Aku menarik napas panjang. "Kalau demikian, saya dapat menarik
kesimpulan bahwa tujuan tuan juga hendak membebaskan Indonesia, betulkah
itu?"
Belum sampai satu debaran jantung
antaranya, "Ya, tuan Sukarno. Tepat sekali."
Sementara berlangsung pembicaraan
tingkat tinggi ini seorang prajurit Jepang berperawakan kecil beringsut
menyuguhkan air teh.
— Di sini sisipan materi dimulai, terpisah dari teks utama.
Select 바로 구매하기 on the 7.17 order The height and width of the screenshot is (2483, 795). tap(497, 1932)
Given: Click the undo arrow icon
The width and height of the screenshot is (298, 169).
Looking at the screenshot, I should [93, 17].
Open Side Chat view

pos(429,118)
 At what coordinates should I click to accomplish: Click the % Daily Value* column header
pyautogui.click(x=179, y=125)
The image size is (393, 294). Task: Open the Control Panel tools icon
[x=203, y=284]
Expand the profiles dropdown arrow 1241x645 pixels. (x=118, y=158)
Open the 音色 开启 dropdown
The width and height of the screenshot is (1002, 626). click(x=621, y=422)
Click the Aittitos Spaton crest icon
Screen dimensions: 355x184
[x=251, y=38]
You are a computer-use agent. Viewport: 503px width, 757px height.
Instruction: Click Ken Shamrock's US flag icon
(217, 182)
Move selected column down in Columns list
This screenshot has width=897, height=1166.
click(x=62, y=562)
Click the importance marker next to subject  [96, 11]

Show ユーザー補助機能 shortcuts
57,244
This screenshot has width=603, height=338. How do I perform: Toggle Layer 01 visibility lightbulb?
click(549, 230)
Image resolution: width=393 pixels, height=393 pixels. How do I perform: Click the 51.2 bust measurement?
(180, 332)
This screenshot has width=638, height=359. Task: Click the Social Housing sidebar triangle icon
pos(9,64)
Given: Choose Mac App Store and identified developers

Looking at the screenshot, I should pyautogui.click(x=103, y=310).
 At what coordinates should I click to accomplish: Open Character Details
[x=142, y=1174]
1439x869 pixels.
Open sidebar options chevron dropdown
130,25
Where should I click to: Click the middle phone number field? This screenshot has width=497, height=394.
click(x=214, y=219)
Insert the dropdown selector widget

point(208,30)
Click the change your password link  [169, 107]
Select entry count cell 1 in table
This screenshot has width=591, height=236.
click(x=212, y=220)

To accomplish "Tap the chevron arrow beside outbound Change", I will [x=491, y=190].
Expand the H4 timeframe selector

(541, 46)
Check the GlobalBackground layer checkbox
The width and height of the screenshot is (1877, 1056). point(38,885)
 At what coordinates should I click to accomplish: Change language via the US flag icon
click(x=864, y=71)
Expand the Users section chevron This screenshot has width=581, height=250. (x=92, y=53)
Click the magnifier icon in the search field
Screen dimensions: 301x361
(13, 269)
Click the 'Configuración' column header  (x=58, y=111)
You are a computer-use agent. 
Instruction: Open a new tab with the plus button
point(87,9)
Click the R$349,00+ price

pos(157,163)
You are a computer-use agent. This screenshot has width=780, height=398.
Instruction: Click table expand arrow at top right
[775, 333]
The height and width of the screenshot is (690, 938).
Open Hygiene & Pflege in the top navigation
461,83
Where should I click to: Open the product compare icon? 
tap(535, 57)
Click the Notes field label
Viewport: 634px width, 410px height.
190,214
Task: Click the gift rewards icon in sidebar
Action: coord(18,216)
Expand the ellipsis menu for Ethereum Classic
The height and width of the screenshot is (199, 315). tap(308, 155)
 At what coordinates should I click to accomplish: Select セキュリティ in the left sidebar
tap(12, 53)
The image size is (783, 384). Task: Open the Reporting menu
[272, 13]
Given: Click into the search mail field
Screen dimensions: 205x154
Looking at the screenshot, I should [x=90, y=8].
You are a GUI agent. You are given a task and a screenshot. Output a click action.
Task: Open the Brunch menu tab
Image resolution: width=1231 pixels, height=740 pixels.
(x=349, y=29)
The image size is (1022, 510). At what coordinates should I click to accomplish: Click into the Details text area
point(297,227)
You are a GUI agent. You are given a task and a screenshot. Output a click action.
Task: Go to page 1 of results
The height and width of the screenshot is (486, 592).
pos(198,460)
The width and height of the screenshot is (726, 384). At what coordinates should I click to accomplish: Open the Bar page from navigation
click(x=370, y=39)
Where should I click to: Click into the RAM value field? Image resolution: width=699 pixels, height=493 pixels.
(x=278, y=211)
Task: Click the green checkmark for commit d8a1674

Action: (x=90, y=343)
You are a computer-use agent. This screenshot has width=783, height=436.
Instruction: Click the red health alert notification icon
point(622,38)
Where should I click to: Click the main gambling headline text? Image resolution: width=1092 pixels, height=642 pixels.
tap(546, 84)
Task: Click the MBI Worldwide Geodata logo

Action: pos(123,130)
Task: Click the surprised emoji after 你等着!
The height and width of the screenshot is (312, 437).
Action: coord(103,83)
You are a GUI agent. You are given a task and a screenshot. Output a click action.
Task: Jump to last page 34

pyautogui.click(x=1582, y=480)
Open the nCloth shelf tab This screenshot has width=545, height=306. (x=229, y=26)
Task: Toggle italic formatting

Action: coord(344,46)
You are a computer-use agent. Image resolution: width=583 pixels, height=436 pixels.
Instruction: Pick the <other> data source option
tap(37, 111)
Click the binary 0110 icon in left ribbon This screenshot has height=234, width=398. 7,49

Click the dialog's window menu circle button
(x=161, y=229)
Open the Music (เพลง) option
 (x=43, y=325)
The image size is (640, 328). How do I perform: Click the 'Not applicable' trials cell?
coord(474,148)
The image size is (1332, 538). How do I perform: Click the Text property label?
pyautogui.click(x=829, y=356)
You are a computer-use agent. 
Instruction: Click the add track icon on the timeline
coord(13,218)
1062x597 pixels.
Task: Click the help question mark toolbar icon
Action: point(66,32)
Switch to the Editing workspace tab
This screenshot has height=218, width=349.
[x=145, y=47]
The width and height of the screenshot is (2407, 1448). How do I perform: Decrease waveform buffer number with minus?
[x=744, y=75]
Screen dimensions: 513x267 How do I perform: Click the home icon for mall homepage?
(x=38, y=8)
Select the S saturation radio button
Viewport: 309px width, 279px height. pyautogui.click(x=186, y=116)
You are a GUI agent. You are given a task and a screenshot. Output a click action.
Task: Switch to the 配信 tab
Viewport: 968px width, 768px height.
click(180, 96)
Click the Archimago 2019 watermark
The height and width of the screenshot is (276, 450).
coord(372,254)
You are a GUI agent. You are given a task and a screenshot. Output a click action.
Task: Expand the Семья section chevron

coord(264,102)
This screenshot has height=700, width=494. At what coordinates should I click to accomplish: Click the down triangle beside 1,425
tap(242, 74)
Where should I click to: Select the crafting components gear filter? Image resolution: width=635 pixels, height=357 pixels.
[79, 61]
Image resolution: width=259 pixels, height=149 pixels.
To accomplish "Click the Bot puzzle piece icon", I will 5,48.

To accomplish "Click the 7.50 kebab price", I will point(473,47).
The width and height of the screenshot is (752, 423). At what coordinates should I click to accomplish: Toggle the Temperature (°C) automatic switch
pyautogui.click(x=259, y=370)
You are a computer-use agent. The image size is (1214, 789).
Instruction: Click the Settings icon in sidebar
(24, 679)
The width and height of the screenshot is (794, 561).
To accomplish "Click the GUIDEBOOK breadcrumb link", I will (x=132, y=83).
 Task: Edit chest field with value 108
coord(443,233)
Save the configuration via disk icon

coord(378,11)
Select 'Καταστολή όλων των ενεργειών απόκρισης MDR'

Syarafku sangat tegang dan aku mencarik‐carik kuku jariku, suatu kebiasaanku kalau sedang gelisah. Kami
menunggu sampai bunyi mangkok teh yang gemerinting tidak terdengar lagi. Bahkan
setelah prajurit itu pergi, bunyi gemerincing seolah‐olah masih saja mengapung di udara yang hening. Setidak‐tidaknya, dalam diriku. Gigiku dan tulang‐belulangku semua gemerincing. Hidup atau matinya tanah airku
tergantung kepada sukses atau tidaknya pembicaraan ini.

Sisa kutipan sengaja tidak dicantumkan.